Subito wanted to validate the hypothesis that there’s interest among their mobile users to receive ads similar to their favourite ones when those are deleted. In this context, our recommender could ease the search process; so in this experiment we expected to see an increase of Subito’s conversion metric.
Experimentation infrastructure is designed to support experimentation in the following ways:
- The marketplace is agnostic from the experimentation setup: this means that the marketplace doesn’t need to do any work to set up an experiment, everything is done in the recommendations backend.
- Seamless roll-out of winning configuration: once an experiment has ended, backend is able to roll out the winning option without any further work from the marketplace’s side. This means the marketplace can benefit from the product improvement without any effort on their side.
- Support for testing multiple integrations of our products within the same marketplace at the same time: one marketplace can use the same API in multiple integration points that may be treated independently.
Houston is Adevinta’s team in charge of the experimentation platform.
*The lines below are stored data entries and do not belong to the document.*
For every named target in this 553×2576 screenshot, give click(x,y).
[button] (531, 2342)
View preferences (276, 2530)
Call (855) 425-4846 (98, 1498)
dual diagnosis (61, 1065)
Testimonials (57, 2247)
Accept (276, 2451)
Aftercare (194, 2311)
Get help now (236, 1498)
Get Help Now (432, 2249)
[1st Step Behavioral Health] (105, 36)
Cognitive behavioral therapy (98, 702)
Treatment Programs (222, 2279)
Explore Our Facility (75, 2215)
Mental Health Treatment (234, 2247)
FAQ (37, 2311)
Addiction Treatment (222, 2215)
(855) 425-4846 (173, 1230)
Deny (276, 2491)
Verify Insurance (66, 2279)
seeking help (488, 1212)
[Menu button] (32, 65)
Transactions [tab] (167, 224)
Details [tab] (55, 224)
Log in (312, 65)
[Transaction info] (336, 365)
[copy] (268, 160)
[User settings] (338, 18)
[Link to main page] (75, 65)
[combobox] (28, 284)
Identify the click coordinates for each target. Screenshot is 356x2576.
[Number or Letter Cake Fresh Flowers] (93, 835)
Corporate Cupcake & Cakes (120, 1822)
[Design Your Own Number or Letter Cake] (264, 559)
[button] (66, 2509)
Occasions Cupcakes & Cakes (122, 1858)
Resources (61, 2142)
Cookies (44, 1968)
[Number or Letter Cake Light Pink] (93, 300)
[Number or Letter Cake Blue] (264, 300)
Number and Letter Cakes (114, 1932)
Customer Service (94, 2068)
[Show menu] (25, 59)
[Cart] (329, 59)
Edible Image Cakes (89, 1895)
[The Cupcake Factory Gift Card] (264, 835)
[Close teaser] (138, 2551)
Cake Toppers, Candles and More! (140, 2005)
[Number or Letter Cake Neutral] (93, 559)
Their mission is to provide an easy-to-use, tailored and trusted solution that enables the rest of the teams in the company to make data-driven decisions through experimentation. In particular, they provide the functionality needed for setting up experiments, including user assignment into variants, calculation of key metrics and a visual UI for managing experiments.
In order to support experimentation, two components were added to the Personalisation Team’s architecture. Before, requests from marketplaces were directly handled by the APIs: an API gateway and an A/B microservice. As seen in the image below, the API gateway is now the client-facing API, responsible for handling the marketplace requests, whereas the A/B service is responsible for handling the experiment.
AB Service is based on Spring and is integrated to Houston SDK, which allows it to synchronise both experiment configurations and user allocation from/to the Houston server. As shown in the flow diagram in Image 2 below, it’s checking if there’s an active experiment, calculating variant assignment and building the final path.
API Gateway (GW) is a lightweight solution built on Node.js and Express.js that is able to proxy the requests to the APIs:
- Directly to the API if there’s no active experiment that applies to the request
- Modifying the request according to AB Test Service response
A/B Tests in the Personalisation Team
A/B experiments are based on modifying incoming requests before routing them to the APIs, as seen in Image 1. This modification is effectively selecting which algorithm or recommender should produce the recommendations for the current user, according to the configuration of the experiment.
AB Service allocates the user in one of the variants of the experiment and builds the path that will be proxied by the GW.
AB Service builds the path by:
- Selecting the API and endpoint to redirect to, which allows us to compare different products
- Adding optional parameters that may modify the behaviour of the API
When an experiment ends there’s a winning variant that should be put in production for the marketplace. Because default routing to the winning variant is set directly in the GW, the marketplace doesn’t need to change their request in any way.
Routing in the GW is flexible and accommodates multiple touchpoints or integrations in one single marketplace. In this case, the marketplace traffic is routed to the content-based treatment for deleted ads and to the hybrid treatment for general.
In 2020, we made a big investment to have the infrastructure do online experiments at scale. It’s been a long journey with many meetings and fruitful discussions on embracing new technologies. Today we can proudly say this is one of the most robust parts of our infrastructure and running online experiments is becoming easier and easier.